1.6.3 In cases where the Company chooses to support new assets or changes resulting from such events, the Client may be required to provide additional information or take specific actions to access the new assets.

1.6.4 The Company strongly advises Clients to stay informed about potential airdrops, forks, or similar events and the risks associated with them.

1.7 Other general provisions

1.7.1 The Client is explicitly forbidden to pledge, encumber, or otherwise use the crypto-assets stored in their Crypto-Asset Wallet as collateral or security for any obligations unless expressly permitted by the Company in writing.

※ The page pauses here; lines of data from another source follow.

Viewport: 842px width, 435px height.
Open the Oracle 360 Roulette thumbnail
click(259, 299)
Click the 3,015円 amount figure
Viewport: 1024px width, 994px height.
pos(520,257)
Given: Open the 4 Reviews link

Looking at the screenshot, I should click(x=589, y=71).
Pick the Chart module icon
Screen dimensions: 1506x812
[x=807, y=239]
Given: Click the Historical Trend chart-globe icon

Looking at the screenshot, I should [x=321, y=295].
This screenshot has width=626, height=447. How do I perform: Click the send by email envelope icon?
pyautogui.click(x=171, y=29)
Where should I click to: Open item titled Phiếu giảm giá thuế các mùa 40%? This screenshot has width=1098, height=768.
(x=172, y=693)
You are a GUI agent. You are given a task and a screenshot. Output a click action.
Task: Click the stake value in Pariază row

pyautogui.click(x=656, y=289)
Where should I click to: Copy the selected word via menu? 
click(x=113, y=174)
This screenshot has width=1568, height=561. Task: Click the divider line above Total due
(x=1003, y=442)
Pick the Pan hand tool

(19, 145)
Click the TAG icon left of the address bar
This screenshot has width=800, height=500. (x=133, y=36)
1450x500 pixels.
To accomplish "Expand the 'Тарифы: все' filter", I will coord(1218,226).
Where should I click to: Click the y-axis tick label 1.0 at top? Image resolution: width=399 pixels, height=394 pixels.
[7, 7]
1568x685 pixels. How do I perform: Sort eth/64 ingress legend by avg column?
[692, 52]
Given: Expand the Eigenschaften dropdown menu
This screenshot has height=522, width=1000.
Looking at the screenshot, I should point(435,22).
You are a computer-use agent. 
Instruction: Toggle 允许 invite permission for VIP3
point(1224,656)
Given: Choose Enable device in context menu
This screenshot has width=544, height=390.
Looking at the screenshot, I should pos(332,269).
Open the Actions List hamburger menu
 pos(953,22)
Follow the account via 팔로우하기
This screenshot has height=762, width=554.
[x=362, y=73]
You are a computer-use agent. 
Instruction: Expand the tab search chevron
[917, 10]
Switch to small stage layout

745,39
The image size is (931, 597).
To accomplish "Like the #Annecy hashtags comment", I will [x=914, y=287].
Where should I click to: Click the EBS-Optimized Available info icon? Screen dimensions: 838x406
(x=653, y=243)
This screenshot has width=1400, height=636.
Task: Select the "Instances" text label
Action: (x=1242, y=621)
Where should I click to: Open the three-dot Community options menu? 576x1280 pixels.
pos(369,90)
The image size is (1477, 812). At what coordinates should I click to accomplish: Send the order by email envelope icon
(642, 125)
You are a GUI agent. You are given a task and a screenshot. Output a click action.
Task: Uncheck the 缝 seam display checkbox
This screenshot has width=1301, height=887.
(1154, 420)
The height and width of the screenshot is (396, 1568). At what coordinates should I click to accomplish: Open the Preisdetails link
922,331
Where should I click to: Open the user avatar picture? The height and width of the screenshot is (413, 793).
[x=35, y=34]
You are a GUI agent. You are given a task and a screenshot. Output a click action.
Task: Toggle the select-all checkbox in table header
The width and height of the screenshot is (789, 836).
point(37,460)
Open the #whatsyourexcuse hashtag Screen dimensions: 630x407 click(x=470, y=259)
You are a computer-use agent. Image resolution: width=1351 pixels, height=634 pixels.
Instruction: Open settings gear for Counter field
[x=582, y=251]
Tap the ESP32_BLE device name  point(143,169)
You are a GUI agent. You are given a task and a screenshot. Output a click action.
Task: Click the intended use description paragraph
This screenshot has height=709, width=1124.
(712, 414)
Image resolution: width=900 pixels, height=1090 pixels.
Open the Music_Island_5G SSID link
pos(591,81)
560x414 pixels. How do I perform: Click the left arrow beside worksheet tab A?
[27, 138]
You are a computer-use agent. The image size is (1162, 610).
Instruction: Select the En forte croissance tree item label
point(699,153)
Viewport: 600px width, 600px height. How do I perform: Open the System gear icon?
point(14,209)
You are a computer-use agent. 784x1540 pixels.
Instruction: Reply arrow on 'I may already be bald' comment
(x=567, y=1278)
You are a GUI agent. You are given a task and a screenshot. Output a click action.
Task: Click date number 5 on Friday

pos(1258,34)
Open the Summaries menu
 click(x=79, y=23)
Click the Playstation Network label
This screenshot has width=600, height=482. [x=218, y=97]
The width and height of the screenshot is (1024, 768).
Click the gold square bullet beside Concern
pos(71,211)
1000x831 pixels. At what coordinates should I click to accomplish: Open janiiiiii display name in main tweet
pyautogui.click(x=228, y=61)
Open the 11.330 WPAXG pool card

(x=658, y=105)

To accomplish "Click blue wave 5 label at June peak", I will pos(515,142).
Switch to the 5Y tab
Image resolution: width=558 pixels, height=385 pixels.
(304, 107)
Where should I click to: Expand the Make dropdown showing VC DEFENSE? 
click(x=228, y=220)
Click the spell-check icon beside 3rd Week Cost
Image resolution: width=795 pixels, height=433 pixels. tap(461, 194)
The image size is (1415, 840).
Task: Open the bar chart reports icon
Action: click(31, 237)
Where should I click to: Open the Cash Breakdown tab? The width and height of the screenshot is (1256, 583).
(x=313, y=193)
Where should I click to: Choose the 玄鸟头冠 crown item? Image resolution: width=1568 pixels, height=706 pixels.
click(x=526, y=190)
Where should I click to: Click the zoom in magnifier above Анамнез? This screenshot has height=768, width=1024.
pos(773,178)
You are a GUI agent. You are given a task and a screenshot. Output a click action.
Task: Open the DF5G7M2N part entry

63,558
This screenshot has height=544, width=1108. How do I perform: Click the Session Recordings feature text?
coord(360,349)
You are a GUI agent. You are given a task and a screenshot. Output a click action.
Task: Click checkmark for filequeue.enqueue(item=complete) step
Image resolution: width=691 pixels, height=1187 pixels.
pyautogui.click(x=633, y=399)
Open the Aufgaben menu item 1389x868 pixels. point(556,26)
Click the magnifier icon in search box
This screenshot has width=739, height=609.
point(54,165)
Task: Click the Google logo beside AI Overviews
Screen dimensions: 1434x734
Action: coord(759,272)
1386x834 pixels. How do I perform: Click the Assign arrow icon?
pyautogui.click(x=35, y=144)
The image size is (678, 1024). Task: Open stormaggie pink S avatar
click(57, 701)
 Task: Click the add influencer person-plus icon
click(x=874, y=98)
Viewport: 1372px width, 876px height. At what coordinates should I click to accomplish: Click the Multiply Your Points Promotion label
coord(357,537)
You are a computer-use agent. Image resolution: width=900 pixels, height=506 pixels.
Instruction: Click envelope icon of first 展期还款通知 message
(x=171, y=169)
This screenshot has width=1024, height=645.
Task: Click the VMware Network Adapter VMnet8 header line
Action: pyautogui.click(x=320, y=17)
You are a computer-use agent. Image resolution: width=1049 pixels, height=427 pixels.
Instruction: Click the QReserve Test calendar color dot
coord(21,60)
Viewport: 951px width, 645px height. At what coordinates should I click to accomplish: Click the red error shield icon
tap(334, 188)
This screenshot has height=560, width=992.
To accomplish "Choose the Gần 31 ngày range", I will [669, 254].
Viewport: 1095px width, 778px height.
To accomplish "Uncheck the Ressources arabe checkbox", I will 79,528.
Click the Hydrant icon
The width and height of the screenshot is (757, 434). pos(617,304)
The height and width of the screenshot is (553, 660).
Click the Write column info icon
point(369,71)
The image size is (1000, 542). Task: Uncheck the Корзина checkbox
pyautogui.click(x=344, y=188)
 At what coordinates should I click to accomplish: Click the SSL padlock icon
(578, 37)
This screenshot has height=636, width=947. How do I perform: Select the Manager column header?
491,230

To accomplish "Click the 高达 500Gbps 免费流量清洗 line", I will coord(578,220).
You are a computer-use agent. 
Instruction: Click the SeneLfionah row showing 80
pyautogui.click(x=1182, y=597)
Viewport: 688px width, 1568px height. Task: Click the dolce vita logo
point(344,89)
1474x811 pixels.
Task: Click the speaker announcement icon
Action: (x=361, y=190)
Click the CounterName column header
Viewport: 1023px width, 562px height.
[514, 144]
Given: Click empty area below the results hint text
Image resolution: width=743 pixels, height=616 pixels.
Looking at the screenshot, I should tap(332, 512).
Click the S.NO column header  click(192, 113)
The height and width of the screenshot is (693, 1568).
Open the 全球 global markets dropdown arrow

1.7.2 The Company has the unilateral right to decide which crypto-assets it supports in the Service. If the Client does not remove such crypto-assets from their Crypto-Asset Wallet before the Company discontinues support for that specific crypto-asset, the Company may, at its discretion, take any action it deems necessary to remove the crypto-asset from the Client’s Crypto-Asset Wallet, including, but not limited to, selling the crypto-assets at the Client’s expense.

1.8 Company’s regulatory liability in crypto-asset services

1.8.1 The Company is responsible to the Client for the loss of crypto-assets or access methods to them resulting from an incident attributable to the Company. The Company’s liability is limited to the market value of the lost crypto-asset at the time of the loss. Incidents that are not attributable to the Company include events where the Company can demonstrate that the issue is unrelated to the provision of the relevant service or the Company’s actions, such as problems arising from the normal functioning of a decentralized ledger that the Company cannot influence.

1.8.2 If a crypto-asset transfer is initiated or executed by someone other than the Client, whether due to unauthorized access or an error, the Company’s liability is limited. The Company will only be liable for the loss of crypto-assets or access methods to them if it is proven that the Company’s actions or negligence directly caused the issue; the burden of proof rests with the Client. In such cases, the Company’s liability is limited to the market value of the lost crypto-assets at the time of the transfer or during the resolution of the matter, whichever is lower. The Client must notify the Company immediately upon discovering any unauthorized or erroneous transfer. Failure to notify the Company within 12 hours of discovery will result in the forfeiture of the Client’s right to compensation, as delays hinder the Company’s ability to effectively investigate, reverse, or mitigate potential losses due to the technical features of crypto-assets and blockchain, which can result in irreversible actions.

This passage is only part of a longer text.